Professor Müllers Arbeitsgruppe ist dafür bekannt, dass sie Nano-Moleküle mit ungewöhnlichen und für die Materialwissenschaft interessanten Eigenschaften herstellen kann. Die molekularen Gebilde sind im Vergleich zu gewöhnlichen anorganischen Molekülen riesig. Gewöhnlich haben derartige Moleküle einen Durchmesser von mehreren Zehnteln Nanometern – die Bielefelder „Riesenmoleküle“ messen mehrere Nanometer. Das Besondere an diesen Molekülen: Sie erlauben, bestimmte chemische, auch katalytische Reaktionen durchzuführen, die zuvor nicht möglich waren.

Mit seinen Arbeiten hat Achim Müller nach Meinung der Fachwelt die anorganische Chemie verändert. Für weltweites Aufsehen sorgte der Bielefelder Chemiker mit der Publikation des „Bielefelder Riesenrads“. 1995 hatten er und sein Team das damals größte künstliche Molekül hergestellt. Es besteht aus 154 Metall-Atomen, genauer Molybdän-Atomen, die mit Sauerstoff-Atomen verbunden sind. 1998 überraschte die Arbeitsgruppe die Fachwelt mit der Herstellung des „Nano-Fußballs“. Er wird so genannt, weil sein Aussehen an die aneinandergenähten fünf- und sechseckigen Lederstücke eines Fußballs erinnert. Das kugelförmige Molekül weist mehr als 700 Atome und 20 Öffnungen auf. Später übertraf sich die Arbeitsgruppe noch mit der Herstellung von molekularen Gebilden mit 176, 248 und 368 Molybdän-Atomen. So konstruierten sie 2002 einen „Nano-Igel“, bestehend aus 368 Metallatomen. Bereits zwei Jahre zuvor war es den Bielefelder Forschern gelungen, ein Hybridmolekül zu erzeugen, in dem ein kleineres „metallhaltiges“ Molekül in einen Nanofußball eingeschlossen ist. Inzwischen sind Müller und sein Team sogar in der Lage, gezielt Metallatome zu Nano-Strukturen zusammenzubauen, was als enormer Fortschritt angesehen wird.

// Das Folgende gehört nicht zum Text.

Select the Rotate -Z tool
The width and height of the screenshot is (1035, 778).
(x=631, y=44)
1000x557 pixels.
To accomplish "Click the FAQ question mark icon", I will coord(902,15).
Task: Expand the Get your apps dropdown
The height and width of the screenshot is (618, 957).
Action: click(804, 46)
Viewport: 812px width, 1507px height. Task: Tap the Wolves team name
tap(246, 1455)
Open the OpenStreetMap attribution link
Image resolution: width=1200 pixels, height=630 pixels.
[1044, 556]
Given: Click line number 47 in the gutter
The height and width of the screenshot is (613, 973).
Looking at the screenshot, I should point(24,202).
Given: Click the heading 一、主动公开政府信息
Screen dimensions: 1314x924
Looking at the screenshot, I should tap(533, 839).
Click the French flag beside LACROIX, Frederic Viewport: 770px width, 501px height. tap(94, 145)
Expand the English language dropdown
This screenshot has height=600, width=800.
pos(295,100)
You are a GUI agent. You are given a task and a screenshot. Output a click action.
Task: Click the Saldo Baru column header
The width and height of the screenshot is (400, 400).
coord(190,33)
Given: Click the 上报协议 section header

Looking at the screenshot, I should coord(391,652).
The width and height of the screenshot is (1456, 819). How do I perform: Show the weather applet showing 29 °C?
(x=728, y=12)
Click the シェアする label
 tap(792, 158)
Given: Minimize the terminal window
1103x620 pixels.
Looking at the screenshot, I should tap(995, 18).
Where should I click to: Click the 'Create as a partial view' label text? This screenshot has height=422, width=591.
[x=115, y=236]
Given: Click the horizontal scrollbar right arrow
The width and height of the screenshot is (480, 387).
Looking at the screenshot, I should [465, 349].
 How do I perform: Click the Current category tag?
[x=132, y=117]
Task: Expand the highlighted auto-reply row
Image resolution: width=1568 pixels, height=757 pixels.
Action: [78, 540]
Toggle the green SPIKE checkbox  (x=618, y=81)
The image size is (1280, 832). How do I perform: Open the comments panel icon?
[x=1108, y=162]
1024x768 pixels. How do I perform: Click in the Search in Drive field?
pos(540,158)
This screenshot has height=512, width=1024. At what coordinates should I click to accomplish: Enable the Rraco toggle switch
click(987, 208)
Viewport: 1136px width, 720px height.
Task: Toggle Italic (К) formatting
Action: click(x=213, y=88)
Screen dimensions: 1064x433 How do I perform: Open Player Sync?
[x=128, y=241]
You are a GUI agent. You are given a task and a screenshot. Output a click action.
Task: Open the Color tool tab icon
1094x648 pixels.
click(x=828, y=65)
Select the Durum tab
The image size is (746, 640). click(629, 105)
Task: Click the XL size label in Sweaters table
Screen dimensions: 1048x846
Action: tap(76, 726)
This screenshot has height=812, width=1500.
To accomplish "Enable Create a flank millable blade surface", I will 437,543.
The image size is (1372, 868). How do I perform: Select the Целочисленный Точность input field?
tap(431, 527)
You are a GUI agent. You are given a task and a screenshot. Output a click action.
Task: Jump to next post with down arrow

Professor Müller ist seit 1977 Professor für anorganische Chemie an der Fakultät für Chemie und veröffentlichte mehr als 900 Artikel in Fachzeitschriften, darunter auch mehrere in „Nature“ und „Science“. Er ist Herausgeber von 14 Büchern, die sich auf völlig verschiedene Arbeitsgebiete beziehen, was die Interdisziplinarität seiner Arbeiten zeigt. Er erhielt den Alfred-Stock-Gedächtnispreis der Gesellschaft Deutscher Chemiker, den Gay-Lussac-Humboldt-Preis des französischen Forschungsministeriums, die „Centenary Medal“ der Royal Society of Chemistry (London) und zahlreiche weitere Ehrungen. Achim Müller ist Träger von fünf Ehrendoktorwürden und einer Honorarprofessur.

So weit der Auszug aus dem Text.